After a former energy client sued Greenberg Traurig for malpractice, alleging it could have avoided millions of dollars in legal fees if not for the firm’s negligence, the law firm has shot back, calling the claims purely speculative.
The lawsuit, brought by electrical company NextEra Energy Inc. against the law firm in May, is the latest malpractice suit arising out of bankruptcy actions. Such malpractice claims have been on the rise, according to a report last year by the American Bar Association’s Standing Committee on Lawyers’ Professional Liability, which showed that bankruptcy was the fifth most common practice for malpractice claims.
The lawsuit by NextEra, formerly known as FPL Group, claims it spent millions of dollars in legal fees, including at trial and for successor counsel at Skadden, Arps, Slate, Meagher & Flom, that it could have avoided if Greenberg, its initial counsel, had asserted a specific defense.
Greenberg had defended FPL Group in a 2004 suit filed by a trustee of Adelphia Communications Corp. that was seeking to recover from FPL an allegedly constructive fraudulent transfer from a $149 million stock sale.
NextEra argued Greenberg failed to assert and preserve a specific affirmative defense, §546(e) of the bankruptcy code, which provides a safe harbor for certain transfers involving the purchase or sale of securities. Instead, NextEra claims, Greenberg advised it was a standing or jurisdictional defense that did not need to be included in the answer to the 2004 suit and could be raised at any time during the litigation.
After FPL Group discovered that Greenberg had “profoundly misinterpreted” the rule, the malpractice suit claims, it terminated the firm and hired replacement counsel at Skadden, which then moved to amend the answer to preserve the §546 defense.
However, Southern District Bankruptcy Judge Robert Gerber in July 2011 denied the request, finding that FPL Group had not shown good cause for the delay in amending the answer.
“In substance, FPL Group, by its agent [Greenberg], intentionally thought it could ‘lay low’ and hold back on a defense upon which it presumably later would rely,” wrote Gerber at the time. “That was unfair to FPL Group’s adversary and is offensive to the court.”

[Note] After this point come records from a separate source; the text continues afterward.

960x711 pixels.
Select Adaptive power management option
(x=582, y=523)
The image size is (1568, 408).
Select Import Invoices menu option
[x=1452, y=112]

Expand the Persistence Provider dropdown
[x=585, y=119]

Although Gerber ultimately found in favor of FPL Group after trial, NextEra was damaged in the form of legal fees paid to Skadden and trial and appeal fees, “amounting to millions of dollars,” according to NextEra’s malpractice lawyers, Keith Fleischman and June Park of the Fleischman Law Firm.
NextEra said it and Greenberg agreed to toll the statute of limitations for claims arising out of Greenberg’s representation of FPL. Extensions of the tolling agreement expired on May 8 this year, the day NextEra filed its malpractice suit.

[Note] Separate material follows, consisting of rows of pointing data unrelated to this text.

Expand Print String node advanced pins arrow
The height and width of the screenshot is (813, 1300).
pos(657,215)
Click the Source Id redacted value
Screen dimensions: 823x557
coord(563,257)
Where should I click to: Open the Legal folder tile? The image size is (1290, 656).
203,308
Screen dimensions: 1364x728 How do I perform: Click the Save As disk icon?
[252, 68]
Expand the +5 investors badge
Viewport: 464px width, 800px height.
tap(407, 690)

Greenberg, represented by Steptoe & Johnson, is arguing NextEra’s claim that it would have avoided trial if the defense had been asserted is “based on several impermissible assumptions.”
It assumes that the judge would have dismissed the action without a trial, Greenberg said. But when successor counsel sought the defense, the judge had said it was “not a likely winner,” Greenberg notes.

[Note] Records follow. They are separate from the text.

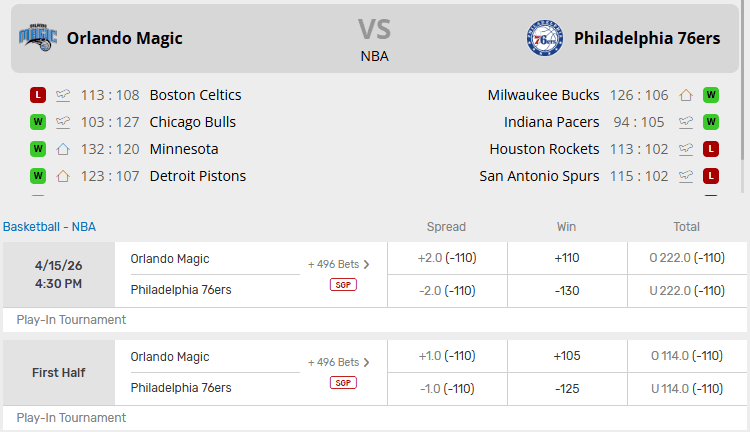Viewport: 750px width, 432px height.
Task: Click the SGP badge in the First Half row
Action: (343, 383)
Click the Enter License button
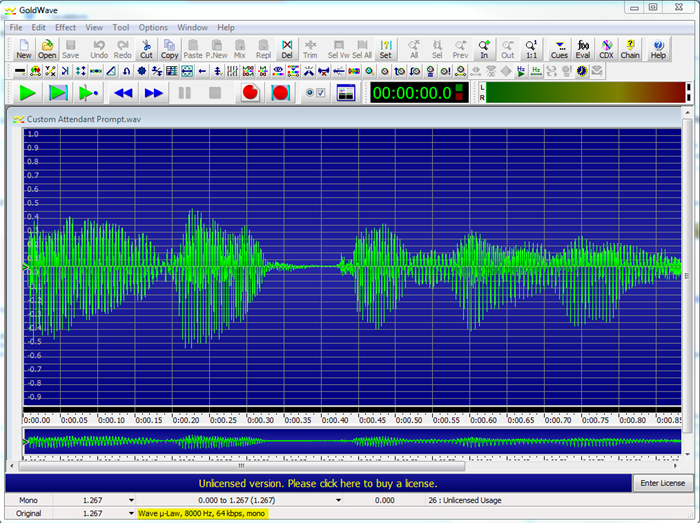Viewport: 700px width, 523px height. pyautogui.click(x=661, y=483)
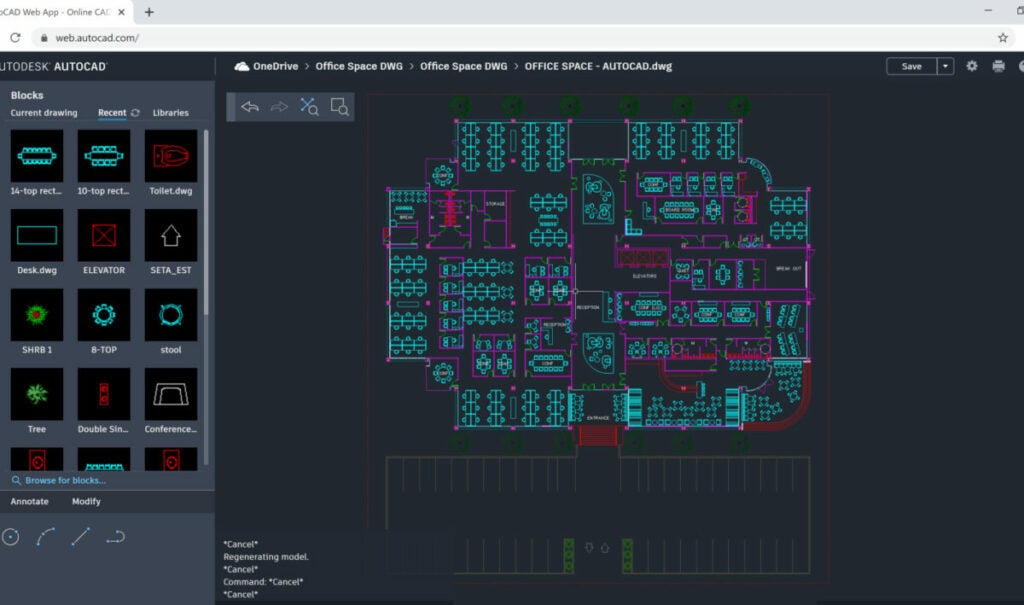Screen dimensions: 1024x605
Task: Click the Save button
Action: point(912,65)
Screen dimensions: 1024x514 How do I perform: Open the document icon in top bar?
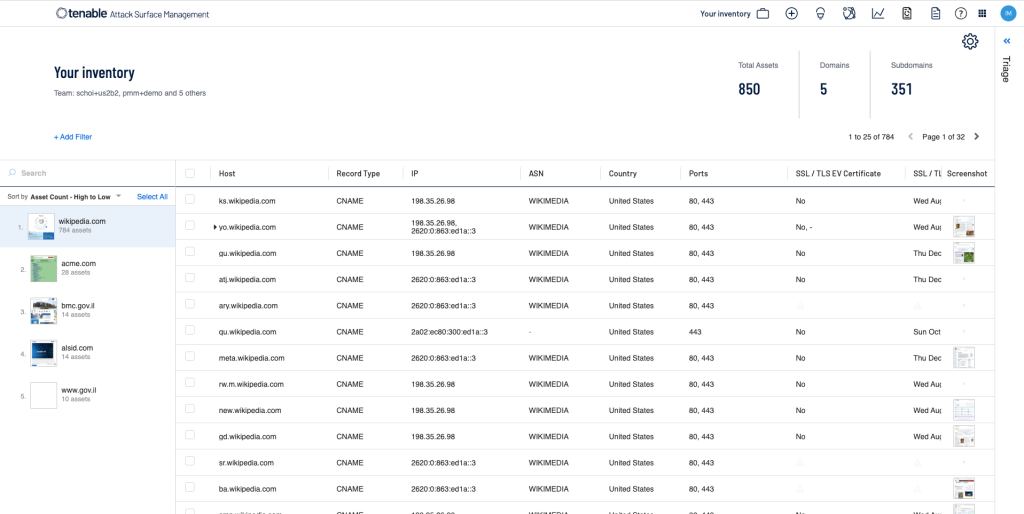pos(935,14)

“This action is an effort at malpractice-by-hindsight, lacking a legally sufficient basis and impermissibly premised on speculation,” Greenberg said in July 7 dismissal papers. “Short of speculation, there is no way to determine that the judge would have dismissed the bankruptcy action without a trial.”
Also, Greenberg said courts within the Second Circuit and elsewhere previously held that the §546(e) defense did not apply to private transactions such as the one between NextEra and Adelphia. “That was the state of the law at the time when the answer was filed in the bankruptcy action in 2004,” and it remained so until 2011, said Steptoe lawyers Roger Warin, Michael Miller and Justin Chu.
A Greenberg spokesperson declined to comment beyond the briefs, other than to call NextEra’s claims “ill-founded.”
The ABA report last year, which tracked malpractice claim trends from 2012 through 2015, showed back-to-back increases in claims arising out of bankruptcy areas.
Perhaps not surprisingly, given the difficult economic times preceding the period covered by the 2015 study, the report said, claims in the collection and bankruptcy area increased 1.39 percent, after a dramatic increase of 1.93 percent between the 2007 and 2011 studies.